■ YOUR TASK ■
According to the passage on sexed semen in New Zealand dairy farming, why is Liberty Genetics offering sexed semen as a commercial product this year? Answer in one to three sentences.

Thanks to an agreement between US‐based Sexing Technologies, AgResearch and the Waikato Innovation Park , the technology became available this season to artificial breeding and embryo companies to offer farmers fresh sorted semen and embryos for the first time in New Zealand.
Liberty Genetics and Animal Breeding Services (ABS) initiated a trial to evaluate the use of sexed semen in the dairy industry.
4600 inseminations were carried out in the 2009 spring mating period and further trial work is planned.
Results from the trial are promising and Liberty Genetics Managing Director, David Hayman, says, “Liberty is offering sexed semen as a commercial product this year as it is demonstrating real value providing farmers with cost efficient genetic gain.
"There have been valuable lessons learnt through the trial process, particularly with regards to what is required to achieve acceptable conception rates with sexed semen."

■ PROVIDED RECORDS ■
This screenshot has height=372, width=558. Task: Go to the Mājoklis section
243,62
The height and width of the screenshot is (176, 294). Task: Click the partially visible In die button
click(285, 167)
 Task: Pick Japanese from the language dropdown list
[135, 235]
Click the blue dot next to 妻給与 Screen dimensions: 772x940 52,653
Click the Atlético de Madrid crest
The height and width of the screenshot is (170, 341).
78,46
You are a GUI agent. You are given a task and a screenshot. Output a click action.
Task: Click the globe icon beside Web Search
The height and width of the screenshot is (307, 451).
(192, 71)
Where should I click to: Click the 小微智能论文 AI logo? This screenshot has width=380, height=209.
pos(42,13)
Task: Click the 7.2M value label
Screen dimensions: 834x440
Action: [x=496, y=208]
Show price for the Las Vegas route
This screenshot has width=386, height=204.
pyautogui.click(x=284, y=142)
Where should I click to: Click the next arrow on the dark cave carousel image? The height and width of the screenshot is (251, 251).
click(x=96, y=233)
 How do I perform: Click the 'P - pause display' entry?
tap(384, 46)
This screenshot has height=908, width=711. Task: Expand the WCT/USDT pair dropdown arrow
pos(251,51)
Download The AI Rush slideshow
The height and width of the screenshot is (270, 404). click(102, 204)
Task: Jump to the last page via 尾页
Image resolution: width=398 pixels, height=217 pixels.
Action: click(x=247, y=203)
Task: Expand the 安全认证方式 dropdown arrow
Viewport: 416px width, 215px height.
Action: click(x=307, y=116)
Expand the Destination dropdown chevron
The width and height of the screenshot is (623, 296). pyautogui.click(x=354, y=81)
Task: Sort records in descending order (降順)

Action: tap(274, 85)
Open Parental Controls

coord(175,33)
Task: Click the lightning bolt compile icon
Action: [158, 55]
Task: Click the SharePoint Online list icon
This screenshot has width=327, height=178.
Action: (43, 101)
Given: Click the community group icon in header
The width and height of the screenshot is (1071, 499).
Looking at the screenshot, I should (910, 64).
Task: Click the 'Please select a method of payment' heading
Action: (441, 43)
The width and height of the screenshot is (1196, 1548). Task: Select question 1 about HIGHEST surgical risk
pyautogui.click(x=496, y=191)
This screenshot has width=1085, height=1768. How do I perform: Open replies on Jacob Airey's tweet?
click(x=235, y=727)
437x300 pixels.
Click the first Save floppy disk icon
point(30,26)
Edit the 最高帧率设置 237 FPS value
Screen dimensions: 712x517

■ RESPONSE TO THIS TASK ■
Liberty Genetics is offering sexed semen commercially because, according to its Managing Director David Hayman, it is demonstrating real value by providing farmers with cost-efficient genetic gain. The trial results were also promising.